Thanks to a $1.5 million grant from the California Breast Cancer Research Program, Shiuan Chen, Ph.D., will use his vast expertise in the biology of breast cancer to determine if certain environmental chemicals can increase risk for developing the disease or spur existing disease to grow.
|Shiuan Chen is identifying cancer-promoting chemicals in the environment thanks to a California Breast Cancer Research Program grant. (Photo by Walter Urie)|
Chen, director of City of Hope’s Division of Tumor Cell Biology, has spent more than 20 years studying proteins that promote breast cancer. He has uncovered naturally occurring compounds in foods with the potential to suppress the disease — putting him in a unique position to now study chemicals that encourage cancer.
Specifically, Chen focuses on hormone-dependent breast cancers, tumors that need hormones like estrogen to grow.

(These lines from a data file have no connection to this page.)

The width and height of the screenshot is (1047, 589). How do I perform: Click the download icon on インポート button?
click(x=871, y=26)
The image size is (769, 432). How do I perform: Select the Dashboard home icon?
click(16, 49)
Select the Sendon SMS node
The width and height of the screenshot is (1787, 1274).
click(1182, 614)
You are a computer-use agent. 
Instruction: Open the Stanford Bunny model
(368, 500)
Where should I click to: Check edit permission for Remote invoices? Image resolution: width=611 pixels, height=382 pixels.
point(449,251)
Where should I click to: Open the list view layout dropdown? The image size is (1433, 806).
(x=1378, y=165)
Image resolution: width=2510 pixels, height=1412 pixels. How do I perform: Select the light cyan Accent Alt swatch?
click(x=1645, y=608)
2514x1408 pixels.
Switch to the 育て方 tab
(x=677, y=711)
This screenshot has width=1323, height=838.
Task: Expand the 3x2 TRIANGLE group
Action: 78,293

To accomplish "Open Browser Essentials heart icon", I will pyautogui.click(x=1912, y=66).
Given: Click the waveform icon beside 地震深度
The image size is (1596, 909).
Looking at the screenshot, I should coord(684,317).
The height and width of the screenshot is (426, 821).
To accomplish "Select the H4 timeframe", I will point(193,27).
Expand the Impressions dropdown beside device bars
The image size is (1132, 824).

Chen will lead a team to identify environmental chemicals, including certain industrial pollutants, pesticides and detergents, that can mimic hormones and stimulate tumor cells.
“Although extensive efforts have been made by many outstanding researchers worldwide, a definitive conclusion regarding the impact of such chemicals in breast cancer has not been established,” Chen said. “Our goal is to develop screening assays to identify and test chemicals we suspect may cause hormone-dependent breast cancer.”
Hormone-dependent cancers feature protein receptors that respond to hormones like estrogen. Chen and his colleagues will focus on three proteins important to the survival of hormone-dependent breast cancers: the estrogen receptor, or ER, which couples with estrogen and stimulates growth; the ERR-alpha receptor, which acts like ER but does not need estrogen; and aromatase, an enzyme that makes estrogen.
To find environmental chemicals that interact with these proteins, the team will develop a rapid screening assay using a type of cell Chen developed that contains all three of the proteins.
They also will confirm the cellular effects of any chemicals that the screening assay finds by measuring changes in expression of key breast cancer-related genes, and they will look for new markers — proteins, genes or other biological factors — that can show the effects of environmental chemicals on breast cancer.
Chen is most hopeful that the work will help patients understand the role of environmental chemicals in breast cancer.
“Information about the risk of these chemicals on breast cancer is uncertain and can be very confusing to patients and advocates,” Chen said. “The assays we develop could help alleviate the confusion and empower patients and their supporters to make good decisions about disease management.”
Other researchers who will participate in the project include City of Hope’s Dujin Zhou, M.D., Ph.D., Richard Yip, Ph.D., Charles Wang, M.D., Ph.D., and Yate-Ching Yuan, Ph.D., as well as Christina Teng, Ph.D., from the National Institute of Environmental Health Sciences, and Sandra Finestone, Psy.D., executive director of the Hope Wellness Center in Costa Mesa, Calif.